## Task brief
Copy every line from the records below that holds the word "computer".
====== Data ======
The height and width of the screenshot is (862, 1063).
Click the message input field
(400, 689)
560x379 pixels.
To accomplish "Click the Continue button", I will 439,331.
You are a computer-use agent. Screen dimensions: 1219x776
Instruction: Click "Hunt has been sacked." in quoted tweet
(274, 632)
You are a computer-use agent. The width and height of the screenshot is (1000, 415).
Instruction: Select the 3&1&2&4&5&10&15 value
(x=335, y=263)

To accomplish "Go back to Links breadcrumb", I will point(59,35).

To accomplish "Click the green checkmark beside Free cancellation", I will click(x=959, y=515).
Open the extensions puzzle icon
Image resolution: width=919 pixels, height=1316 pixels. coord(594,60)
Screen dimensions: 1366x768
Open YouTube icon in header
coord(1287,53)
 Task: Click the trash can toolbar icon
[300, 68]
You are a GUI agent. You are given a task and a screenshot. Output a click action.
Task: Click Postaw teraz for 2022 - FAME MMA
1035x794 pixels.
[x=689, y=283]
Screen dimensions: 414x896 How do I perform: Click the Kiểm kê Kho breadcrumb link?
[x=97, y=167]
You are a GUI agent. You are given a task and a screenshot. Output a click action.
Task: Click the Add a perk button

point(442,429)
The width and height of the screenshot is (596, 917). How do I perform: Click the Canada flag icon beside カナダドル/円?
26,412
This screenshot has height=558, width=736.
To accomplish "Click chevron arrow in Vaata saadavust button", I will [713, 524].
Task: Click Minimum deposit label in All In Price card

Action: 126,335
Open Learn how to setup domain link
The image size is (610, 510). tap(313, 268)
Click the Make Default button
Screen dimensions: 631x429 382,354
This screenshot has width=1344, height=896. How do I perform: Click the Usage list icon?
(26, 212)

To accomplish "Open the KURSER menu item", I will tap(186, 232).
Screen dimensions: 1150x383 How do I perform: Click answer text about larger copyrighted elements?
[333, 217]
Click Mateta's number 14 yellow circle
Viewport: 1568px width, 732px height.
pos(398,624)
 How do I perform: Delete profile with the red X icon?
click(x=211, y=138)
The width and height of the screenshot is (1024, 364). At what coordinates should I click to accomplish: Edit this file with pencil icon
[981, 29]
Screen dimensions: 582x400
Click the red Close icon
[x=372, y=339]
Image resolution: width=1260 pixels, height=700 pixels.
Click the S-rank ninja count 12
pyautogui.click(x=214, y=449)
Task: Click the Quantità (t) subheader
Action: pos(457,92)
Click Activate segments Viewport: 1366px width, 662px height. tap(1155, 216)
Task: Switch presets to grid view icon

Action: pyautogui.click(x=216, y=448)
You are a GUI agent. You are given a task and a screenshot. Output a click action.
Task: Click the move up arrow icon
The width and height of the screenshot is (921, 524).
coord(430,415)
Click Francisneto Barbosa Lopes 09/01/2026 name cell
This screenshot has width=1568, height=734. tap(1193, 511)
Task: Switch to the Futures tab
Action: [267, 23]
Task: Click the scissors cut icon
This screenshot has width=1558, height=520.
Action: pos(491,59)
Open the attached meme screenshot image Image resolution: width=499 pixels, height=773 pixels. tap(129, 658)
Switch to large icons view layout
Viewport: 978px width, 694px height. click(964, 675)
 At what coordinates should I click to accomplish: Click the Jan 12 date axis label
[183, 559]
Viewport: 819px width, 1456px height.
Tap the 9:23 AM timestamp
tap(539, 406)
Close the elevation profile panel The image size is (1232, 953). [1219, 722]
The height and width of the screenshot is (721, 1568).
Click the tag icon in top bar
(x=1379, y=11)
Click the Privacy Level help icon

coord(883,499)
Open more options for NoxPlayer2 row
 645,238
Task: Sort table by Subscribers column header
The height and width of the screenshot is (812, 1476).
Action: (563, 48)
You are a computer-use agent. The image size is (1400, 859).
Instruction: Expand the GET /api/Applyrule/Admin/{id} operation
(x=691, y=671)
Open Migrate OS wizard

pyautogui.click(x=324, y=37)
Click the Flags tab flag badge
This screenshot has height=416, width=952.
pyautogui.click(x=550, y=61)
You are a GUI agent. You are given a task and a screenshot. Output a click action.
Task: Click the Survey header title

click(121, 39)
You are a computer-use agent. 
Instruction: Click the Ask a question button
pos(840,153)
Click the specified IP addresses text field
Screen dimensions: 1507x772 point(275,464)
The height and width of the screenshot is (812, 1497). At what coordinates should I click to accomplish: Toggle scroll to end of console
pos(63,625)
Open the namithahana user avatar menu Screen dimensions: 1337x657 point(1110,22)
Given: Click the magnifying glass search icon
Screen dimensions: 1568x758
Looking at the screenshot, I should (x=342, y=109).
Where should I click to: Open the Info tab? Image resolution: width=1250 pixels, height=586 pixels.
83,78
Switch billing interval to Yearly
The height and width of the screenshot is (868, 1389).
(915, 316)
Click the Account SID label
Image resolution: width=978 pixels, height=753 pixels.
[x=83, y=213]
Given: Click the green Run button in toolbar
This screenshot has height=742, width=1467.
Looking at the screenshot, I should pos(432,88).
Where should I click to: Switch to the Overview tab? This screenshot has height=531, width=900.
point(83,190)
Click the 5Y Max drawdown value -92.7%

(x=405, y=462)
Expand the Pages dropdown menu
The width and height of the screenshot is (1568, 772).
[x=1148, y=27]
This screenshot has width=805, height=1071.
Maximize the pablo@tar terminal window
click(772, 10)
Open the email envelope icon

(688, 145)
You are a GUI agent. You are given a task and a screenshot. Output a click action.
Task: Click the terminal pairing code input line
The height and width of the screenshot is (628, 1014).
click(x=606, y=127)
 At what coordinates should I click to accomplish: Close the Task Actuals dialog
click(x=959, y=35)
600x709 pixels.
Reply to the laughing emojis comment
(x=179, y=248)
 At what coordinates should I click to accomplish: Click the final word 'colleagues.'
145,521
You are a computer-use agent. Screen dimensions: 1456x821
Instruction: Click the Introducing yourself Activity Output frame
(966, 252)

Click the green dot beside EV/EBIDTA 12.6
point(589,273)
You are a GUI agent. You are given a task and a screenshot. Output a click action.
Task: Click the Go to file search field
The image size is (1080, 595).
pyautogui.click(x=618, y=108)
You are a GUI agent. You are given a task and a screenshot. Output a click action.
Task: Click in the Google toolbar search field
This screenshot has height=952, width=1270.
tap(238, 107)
======
## Task output
You are a computer-use agent. Screen dimensions: 1219x776
You are a computer-use agent. The width and height of the screenshot is (1000, 415).
You are a computer-use agent. The image size is (1400, 859).
You are a computer-use agent. 
You are a computer-use agent. Screen dimensions: 1456x821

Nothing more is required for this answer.